↓↓↓
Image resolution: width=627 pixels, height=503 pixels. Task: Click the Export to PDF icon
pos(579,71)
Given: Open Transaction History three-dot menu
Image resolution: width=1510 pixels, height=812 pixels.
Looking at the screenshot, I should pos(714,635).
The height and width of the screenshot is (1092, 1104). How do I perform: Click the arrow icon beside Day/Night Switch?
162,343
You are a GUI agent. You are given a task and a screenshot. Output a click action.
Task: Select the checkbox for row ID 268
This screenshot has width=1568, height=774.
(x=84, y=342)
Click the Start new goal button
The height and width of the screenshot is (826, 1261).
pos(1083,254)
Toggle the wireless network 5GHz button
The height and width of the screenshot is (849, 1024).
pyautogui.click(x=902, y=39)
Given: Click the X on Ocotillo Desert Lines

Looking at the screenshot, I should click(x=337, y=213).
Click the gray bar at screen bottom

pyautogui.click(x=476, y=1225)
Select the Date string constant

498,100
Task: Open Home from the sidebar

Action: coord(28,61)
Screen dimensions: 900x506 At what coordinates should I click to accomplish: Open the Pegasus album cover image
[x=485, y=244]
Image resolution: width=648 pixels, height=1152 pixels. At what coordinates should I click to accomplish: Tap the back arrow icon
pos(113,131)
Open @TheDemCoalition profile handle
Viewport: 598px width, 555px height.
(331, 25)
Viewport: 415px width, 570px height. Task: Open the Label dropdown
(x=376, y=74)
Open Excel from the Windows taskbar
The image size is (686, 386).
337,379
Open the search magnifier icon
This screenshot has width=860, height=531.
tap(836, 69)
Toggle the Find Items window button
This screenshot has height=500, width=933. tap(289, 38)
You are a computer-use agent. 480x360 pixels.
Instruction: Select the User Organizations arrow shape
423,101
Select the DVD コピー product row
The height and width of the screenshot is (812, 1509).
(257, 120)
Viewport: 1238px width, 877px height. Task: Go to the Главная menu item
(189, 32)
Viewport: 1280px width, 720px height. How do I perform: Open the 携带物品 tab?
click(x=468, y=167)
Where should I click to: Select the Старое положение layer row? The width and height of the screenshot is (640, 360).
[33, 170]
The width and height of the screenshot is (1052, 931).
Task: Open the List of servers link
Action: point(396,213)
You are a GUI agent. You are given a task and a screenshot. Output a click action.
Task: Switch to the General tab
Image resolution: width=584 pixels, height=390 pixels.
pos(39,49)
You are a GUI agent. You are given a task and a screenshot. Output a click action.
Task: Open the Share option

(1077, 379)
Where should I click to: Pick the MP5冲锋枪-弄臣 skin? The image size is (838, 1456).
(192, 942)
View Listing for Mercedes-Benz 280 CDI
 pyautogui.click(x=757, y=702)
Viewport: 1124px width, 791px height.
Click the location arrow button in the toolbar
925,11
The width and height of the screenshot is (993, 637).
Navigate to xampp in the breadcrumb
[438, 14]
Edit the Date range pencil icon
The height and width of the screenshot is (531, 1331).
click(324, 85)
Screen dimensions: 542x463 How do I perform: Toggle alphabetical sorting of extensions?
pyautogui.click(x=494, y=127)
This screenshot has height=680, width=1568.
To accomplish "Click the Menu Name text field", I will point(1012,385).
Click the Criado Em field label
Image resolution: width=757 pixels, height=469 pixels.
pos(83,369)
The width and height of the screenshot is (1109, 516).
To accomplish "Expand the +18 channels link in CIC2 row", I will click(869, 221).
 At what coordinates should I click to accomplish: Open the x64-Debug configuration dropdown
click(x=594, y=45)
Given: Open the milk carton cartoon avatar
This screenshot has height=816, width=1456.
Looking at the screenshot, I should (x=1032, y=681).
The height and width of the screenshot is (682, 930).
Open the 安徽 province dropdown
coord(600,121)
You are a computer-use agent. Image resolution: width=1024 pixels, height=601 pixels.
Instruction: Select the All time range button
↑↑↑
**PROBLEM STATEMENT**
In the listing above, find every line with the word "range" and copy it.

**RESULT BELOW**
Edit the Date range pencil icon
Instruction: Select the All time range button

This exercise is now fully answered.